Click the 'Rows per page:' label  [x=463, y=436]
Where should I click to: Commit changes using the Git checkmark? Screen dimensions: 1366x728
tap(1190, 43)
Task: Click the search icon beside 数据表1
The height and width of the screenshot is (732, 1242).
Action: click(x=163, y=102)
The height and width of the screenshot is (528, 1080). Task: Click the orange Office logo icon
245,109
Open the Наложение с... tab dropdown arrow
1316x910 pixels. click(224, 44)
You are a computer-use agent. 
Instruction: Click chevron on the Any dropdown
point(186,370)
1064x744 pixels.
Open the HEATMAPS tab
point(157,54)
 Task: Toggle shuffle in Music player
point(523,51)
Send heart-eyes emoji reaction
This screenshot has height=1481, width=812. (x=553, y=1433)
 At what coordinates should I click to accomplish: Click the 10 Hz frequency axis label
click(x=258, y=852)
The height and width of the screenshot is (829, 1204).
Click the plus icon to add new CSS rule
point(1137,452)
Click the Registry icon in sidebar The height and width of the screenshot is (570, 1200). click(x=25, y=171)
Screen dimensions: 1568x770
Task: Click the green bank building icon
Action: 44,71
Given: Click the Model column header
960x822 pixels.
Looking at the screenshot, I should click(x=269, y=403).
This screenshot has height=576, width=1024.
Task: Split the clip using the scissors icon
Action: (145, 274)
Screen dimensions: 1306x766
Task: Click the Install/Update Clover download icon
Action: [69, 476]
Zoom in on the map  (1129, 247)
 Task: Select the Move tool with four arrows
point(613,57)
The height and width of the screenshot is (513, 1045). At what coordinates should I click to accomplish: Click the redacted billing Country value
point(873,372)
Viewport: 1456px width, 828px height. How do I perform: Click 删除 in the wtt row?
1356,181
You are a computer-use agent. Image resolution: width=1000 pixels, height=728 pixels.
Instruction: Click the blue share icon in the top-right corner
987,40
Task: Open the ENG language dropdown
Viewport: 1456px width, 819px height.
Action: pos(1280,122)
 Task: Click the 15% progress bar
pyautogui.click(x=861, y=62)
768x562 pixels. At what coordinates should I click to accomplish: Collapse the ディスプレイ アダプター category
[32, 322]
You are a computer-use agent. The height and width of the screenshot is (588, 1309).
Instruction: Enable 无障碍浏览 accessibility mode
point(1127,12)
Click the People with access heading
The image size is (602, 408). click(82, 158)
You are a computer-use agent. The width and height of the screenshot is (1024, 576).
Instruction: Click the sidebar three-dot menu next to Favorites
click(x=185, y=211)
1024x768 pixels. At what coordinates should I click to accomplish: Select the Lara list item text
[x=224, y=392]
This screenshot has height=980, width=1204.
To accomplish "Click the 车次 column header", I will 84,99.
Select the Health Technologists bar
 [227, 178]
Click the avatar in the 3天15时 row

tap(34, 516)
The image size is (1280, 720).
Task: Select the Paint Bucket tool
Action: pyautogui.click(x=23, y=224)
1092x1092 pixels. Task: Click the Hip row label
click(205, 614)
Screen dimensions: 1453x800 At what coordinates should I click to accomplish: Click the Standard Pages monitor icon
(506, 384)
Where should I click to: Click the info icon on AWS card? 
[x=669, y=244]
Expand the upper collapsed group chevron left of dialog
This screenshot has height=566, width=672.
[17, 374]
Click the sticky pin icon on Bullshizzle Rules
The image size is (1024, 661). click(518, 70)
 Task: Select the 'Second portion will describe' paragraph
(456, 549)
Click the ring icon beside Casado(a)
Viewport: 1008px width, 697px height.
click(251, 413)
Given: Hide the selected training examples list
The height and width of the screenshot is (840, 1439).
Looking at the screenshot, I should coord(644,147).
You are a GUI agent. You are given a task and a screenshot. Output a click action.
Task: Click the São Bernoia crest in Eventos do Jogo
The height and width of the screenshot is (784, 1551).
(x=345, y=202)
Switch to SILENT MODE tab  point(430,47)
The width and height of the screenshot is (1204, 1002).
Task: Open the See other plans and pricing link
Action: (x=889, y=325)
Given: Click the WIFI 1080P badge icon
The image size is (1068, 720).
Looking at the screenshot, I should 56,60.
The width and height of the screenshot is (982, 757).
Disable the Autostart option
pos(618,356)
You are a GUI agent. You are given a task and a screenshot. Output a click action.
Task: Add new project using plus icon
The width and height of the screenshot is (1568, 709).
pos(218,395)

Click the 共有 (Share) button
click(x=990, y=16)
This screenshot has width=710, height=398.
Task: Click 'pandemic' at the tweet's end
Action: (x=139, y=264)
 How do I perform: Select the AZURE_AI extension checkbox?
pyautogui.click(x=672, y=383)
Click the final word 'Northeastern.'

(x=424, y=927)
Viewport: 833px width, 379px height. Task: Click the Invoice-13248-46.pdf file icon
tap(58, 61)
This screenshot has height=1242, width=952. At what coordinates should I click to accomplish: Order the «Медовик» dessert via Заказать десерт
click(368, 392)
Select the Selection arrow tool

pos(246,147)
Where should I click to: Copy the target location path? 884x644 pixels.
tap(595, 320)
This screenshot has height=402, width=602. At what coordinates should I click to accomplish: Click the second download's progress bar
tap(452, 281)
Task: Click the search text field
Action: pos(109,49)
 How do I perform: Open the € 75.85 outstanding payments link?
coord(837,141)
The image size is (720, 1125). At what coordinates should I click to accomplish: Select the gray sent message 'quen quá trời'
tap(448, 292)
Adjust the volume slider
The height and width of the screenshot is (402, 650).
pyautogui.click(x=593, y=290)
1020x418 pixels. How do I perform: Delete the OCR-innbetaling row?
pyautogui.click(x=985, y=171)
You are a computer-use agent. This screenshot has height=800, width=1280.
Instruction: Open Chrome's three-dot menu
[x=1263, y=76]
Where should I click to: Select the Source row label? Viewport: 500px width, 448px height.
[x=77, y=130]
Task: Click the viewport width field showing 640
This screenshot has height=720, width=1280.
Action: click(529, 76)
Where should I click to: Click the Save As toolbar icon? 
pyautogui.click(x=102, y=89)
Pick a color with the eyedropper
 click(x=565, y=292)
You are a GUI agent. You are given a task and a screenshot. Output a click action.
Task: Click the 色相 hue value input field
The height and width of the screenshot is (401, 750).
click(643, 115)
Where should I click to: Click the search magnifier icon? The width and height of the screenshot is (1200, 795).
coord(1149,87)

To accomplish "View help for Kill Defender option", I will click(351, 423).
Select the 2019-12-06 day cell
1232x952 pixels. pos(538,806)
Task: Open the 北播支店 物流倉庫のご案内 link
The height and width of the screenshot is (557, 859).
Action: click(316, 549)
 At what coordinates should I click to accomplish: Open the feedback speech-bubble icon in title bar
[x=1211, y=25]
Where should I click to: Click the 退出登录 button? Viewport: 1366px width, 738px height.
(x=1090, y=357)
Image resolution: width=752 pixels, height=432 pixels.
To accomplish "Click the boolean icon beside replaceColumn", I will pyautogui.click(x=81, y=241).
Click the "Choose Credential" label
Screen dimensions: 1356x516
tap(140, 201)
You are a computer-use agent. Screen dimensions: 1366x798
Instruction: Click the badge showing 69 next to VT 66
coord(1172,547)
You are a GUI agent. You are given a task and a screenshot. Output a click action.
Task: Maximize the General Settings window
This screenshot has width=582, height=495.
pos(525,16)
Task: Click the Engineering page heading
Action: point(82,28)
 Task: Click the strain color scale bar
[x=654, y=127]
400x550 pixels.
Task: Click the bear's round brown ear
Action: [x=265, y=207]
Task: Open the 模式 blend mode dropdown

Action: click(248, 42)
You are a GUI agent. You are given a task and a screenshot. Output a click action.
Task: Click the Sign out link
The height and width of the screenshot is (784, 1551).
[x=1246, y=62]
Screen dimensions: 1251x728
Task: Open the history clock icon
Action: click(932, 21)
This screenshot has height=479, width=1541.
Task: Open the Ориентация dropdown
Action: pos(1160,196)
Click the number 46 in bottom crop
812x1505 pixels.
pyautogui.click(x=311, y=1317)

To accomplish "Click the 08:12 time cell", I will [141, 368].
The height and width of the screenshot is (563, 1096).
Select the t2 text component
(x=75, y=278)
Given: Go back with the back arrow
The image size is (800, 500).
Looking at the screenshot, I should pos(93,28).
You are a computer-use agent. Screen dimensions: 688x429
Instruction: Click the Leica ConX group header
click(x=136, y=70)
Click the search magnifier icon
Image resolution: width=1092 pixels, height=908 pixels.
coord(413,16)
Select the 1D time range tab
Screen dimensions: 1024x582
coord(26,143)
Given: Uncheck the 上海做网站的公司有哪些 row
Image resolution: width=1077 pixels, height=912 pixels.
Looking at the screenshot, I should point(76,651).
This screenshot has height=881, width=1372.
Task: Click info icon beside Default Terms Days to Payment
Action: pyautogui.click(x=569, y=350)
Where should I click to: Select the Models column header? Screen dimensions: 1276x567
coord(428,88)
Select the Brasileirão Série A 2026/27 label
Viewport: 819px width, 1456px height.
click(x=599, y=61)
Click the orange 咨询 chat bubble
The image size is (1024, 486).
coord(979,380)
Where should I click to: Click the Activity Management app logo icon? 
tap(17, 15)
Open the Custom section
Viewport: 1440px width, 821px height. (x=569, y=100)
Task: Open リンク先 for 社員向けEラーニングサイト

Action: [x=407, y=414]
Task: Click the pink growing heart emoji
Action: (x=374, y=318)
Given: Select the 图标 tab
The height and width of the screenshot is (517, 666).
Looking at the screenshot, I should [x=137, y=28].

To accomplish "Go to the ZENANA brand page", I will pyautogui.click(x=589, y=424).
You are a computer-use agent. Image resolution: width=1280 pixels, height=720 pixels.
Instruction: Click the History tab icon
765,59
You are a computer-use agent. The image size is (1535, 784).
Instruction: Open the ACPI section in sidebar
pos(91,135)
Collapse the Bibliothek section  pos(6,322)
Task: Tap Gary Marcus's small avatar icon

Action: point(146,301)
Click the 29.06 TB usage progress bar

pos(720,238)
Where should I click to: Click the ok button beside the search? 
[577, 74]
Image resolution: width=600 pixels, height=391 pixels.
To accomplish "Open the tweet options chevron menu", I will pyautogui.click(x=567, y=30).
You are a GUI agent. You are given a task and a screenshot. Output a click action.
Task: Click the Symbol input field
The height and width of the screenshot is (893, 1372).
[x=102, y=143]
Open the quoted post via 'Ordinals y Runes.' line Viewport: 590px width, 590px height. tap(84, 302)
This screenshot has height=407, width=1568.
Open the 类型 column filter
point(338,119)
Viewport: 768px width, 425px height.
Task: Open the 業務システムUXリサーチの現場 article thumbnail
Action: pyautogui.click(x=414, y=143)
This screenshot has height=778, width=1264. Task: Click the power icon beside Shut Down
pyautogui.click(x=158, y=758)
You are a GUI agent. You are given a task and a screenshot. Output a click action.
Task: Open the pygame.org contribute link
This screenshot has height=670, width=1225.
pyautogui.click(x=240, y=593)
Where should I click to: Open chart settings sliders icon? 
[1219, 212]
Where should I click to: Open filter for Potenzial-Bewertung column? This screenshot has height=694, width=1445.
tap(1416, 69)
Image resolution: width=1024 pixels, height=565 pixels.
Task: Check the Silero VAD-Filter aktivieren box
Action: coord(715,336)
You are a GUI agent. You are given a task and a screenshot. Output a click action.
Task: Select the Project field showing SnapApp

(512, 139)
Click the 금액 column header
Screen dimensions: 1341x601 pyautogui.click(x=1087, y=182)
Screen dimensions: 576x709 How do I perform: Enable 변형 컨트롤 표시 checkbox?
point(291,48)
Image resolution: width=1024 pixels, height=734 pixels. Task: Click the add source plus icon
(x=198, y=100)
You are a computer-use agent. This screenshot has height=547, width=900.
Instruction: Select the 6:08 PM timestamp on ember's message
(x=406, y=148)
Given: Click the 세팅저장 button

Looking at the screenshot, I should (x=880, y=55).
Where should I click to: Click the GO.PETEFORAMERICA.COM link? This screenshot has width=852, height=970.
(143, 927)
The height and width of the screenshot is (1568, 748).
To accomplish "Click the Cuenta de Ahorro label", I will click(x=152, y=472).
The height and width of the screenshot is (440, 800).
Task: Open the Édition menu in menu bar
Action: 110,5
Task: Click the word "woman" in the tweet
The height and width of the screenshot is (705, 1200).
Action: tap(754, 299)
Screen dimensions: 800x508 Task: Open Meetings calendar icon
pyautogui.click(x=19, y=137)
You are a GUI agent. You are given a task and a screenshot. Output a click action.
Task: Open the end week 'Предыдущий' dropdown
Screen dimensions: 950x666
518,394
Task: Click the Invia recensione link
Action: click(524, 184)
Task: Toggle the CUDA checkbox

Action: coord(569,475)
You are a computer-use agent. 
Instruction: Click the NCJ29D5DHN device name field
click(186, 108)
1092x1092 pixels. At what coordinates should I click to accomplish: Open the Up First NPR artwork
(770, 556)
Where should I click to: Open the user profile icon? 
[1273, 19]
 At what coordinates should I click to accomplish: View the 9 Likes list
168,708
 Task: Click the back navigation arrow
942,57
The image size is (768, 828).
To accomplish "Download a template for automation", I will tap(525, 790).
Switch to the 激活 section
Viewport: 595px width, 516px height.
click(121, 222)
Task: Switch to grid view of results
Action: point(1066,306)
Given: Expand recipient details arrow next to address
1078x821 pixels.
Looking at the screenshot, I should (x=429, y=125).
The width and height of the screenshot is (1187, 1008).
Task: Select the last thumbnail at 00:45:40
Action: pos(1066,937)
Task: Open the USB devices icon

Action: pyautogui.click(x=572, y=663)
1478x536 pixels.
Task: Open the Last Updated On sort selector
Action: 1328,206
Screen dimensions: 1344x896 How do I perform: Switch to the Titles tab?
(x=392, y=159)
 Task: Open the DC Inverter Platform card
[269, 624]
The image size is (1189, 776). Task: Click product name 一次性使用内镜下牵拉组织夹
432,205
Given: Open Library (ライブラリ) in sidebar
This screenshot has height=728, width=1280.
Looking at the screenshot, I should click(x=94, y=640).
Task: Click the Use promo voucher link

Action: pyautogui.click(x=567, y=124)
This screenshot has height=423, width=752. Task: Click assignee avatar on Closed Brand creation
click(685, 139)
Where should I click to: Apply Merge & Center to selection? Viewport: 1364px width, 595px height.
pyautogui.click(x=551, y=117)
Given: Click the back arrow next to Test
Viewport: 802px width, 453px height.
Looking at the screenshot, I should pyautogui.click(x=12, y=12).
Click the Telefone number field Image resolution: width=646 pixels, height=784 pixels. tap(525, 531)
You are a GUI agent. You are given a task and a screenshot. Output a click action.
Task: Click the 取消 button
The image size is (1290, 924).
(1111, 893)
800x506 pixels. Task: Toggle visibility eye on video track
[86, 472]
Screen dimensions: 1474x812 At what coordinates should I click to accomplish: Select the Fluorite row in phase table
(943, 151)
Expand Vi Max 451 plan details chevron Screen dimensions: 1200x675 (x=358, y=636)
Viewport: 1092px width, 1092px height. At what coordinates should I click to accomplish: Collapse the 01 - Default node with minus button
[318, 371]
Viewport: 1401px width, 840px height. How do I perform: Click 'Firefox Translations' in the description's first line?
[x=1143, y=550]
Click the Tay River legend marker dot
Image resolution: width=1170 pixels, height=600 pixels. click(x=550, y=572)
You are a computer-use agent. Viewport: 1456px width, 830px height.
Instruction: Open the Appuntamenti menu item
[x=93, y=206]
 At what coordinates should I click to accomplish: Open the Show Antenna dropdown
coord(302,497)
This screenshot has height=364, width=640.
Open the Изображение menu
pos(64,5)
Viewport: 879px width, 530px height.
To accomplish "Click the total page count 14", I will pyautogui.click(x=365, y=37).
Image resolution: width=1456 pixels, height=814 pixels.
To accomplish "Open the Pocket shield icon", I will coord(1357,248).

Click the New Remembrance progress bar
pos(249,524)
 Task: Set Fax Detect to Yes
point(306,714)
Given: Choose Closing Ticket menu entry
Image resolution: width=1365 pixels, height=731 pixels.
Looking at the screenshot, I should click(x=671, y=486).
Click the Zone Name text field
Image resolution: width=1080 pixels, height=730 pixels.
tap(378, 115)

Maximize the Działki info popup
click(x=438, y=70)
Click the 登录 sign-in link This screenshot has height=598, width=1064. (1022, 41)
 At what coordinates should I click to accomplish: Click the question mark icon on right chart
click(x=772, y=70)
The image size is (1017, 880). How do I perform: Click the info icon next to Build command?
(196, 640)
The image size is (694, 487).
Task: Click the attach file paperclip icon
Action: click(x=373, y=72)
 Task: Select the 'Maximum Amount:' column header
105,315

What to do:
Find "number" in the data above. Report each line where it appears.

Exercise output:
Click the number 46 in bottom crop
Click the Telefone number field Image resolution: width=646 pixels, height=784 pixels. tap(525, 531)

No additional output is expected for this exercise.